一种利用LDR技术检测荷斯坦牛乳脂率分子标记的方法

摘要

本发明公开了一种利用LDR技术检测荷斯坦牛乳脂率分子标记的方法，其特征在于，步骤如下：（1）扩增用于LDR反应包含A8398G位点的片段：以荷斯坦牛A8398G基因组DNA为模板，在TaqDNA聚合酶、缓冲环境、Mg2+、dNTPs存在的情况下，用引物在PCR条件下进行扩增，用于LDR反应；（2）进行LDR反应：设计三条探针，然后进行LDR反应；（3）分析：LDR反应产物由ABI PRISM-377DNA测序仪检测，根据LDR产物的长度与各基因型进行关联分析。
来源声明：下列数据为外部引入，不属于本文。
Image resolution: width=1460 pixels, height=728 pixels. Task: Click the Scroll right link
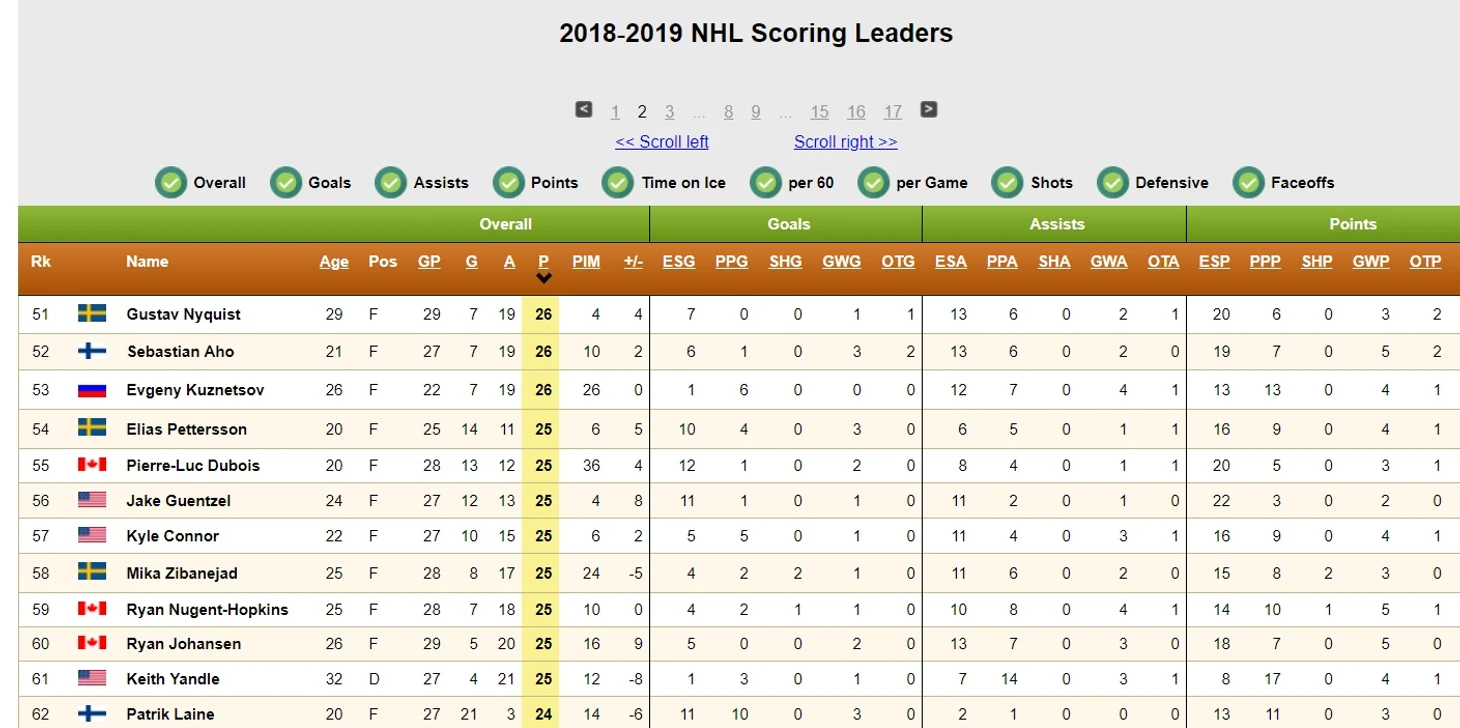pos(845,142)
本发明的利用LDR技术检测荷斯坦牛乳脂率分子标记的方法，以碱基错配为基础，使用特异性探针对特定片段DNA进行识别，具有很高的准确性与其他SNP检测技术相比，LDR检测技术拥有准确度高、通用性强、通量大、操作简单、成本低等优点。

主权项

一种利用LDR技术检测中国荷斯坦牛乳脂率分子标记的方法，其特征在于，步骤如下：（1）扩增用于LDR反应包含PRL基因A8398G位点的片段：以中国荷斯坦牛基因组DNA为模板，用引物在PCR条件下进行扩增，PCR产物大小为156bp，用于LDR反应；所述引物的序列如下：上游引物：GAGCTTGATTCTTGGGTTGC；下游引物：ATCATCTCCATGCCTTCCAG；所述PCR扩增的条件和参数为：PCR反应采用20μl体系：包括2.0μl PCR缓冲液；0.6μl Mg2+；2.0μl dNTP；0.2μl Taq酶；4.0μl Q‑solution；2.0μl引物；1.0μl基因组DNA；最后加入8.2μl去离子水；PCR程序为：95℃变性15分钟；94℃30秒，59℃1分钟，72℃1分钟，35个循环；最后72℃延伸7分钟；（2）进行LDR反应：设计三条探针，然后进行LDR反应；所述三条探针的序列分别如下：A8398G_MODIFY：P‑ACCTCGGTGACTAGGTGATACAGAGTTTTTTTTTTTTTTTT‑FAM；A8398G_A：TTTTTTTTTTTTTTTTATCTGGGGCTCCTTTCATACCCCGT；A8398G_G：TTTTTTTTTTTTTTTTTTATCTGGGGCTCCTTTCATACCCCGC；其中，A8398G_MODIFY的末端带有FAM修饰，5’端磷酸化；探针A8398G_A的3’末端碱基与A对应，探针A8398G_G的3’末端碱基与G对应；所述LDR反应的具体步骤为：在200μl的PCR反应管中，分别加入1μl缓冲液；1μl上述三条探针的等比混合物；0.05μl连接酶；6.95μl去离子水，最后加入1μl前述PCR产物；连接反应程序为：95℃变性2分钟；94℃30秒，60℃2分钟，35个循环；（3）分析：LDR反应产物由ABI PRISM‑377DNA测序仪检测，根据LDR产物的长度与各基因型进行关联分析，结果如下：基因型AA的LDR产物片段长度为82bp，基因型GG的LDR产物片段长度为84bp，基因型AG的LDR产物片段长度为82bp和84bp的混合。